### Selected text
Police Station in Xixona by Daniel Martí and Natàlia Ferrer
This police station in eastern Spain by architects Daniel Martí and Natàlia Ferrer has perforated aluminium walls that let arriving visitors take a peek at what's going on inside (+ slideshow).
In addition to all the usual facilities of a police station, the building accommodates a public hall for local residents in the town of Xixona, which prompted the architects to make parts of the interior visible from the outside. "The transparency of the building was a very conscious decision from the beginning," Daniel Martí told Dezeen.
The building is set into the natural slope of the site, which allowed the architects to split the structure into two stacked volumes, each with its own entrance.
"We think that the best part of the design is the way we solved the important slope of the plot, using it to get two accesses for the building," said Martí.
The public activities of the police station occupy the see-through first floor, while the multi-purpose hall and more private police rooms and offices are located on the ground floor below.

### Goal of the exercise
Copy the passage above about the Xixona police station word for word, in full.

### Listing
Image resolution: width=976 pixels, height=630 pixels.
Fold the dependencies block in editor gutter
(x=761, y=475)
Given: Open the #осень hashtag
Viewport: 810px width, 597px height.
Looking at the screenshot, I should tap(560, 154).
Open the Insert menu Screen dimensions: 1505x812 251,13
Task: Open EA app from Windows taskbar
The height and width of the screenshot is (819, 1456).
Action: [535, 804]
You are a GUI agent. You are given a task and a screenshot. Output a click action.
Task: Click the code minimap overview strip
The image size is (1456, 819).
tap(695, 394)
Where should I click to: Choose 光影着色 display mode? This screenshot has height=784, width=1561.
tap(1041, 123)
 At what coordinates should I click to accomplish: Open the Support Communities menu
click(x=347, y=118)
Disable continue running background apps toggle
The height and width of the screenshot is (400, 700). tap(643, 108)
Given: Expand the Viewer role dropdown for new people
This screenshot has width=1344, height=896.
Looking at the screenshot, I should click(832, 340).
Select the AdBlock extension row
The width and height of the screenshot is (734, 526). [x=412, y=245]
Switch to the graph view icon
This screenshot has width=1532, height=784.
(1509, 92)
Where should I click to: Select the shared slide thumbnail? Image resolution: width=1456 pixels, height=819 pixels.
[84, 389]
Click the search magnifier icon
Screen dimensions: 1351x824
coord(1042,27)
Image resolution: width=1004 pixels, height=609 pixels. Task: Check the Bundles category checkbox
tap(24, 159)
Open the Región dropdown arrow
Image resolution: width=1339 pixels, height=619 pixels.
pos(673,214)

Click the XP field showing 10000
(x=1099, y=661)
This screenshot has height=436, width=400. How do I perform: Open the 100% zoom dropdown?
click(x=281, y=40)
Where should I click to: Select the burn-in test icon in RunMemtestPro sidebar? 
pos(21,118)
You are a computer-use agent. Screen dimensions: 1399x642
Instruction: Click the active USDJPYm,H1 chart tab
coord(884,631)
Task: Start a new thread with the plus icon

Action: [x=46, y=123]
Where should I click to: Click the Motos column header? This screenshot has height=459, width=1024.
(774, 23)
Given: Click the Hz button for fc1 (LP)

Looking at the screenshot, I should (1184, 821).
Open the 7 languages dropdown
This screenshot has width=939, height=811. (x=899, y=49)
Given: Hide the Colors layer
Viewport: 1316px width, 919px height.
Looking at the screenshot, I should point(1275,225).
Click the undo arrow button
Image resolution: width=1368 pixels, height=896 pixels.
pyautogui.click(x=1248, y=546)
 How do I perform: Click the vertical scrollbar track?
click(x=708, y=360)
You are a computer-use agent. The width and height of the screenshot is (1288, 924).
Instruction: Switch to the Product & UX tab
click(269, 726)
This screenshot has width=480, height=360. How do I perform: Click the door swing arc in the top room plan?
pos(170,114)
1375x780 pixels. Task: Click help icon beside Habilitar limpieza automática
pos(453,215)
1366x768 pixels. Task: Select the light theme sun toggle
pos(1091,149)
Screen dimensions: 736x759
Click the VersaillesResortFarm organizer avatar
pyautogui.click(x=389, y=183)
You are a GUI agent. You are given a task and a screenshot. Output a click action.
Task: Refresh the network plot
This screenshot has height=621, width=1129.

### Answer
Police Station in Xixona by Daniel Martí and Natàlia Ferrer
This police station in eastern Spain by architects Daniel Martí and Natàlia Ferrer has perforated aluminium walls that let arriving visitors take a peek at what's going on inside (+ slideshow).
In addition to all the usual facilities of a police station, the building accommodates a public hall for local residents in the town of Xixona, which prompted the architects to make parts of the interior visible from the outside. "The transparency of the building was a very conscious decision from the beginning," Daniel Martí told Dezeen.
The building is set into the natural slope of the site, which allowed the architects to split the structure into two stacked volumes, each with its own entrance.
"We think that the best part of the design is the way we solved the important slope of the plot, using it to get two accesses for the building," said Martí.
The public activities of the police station occupy the see-through first floor, while the multi-purpose hall and more private police rooms and offices are located on the ground floor below.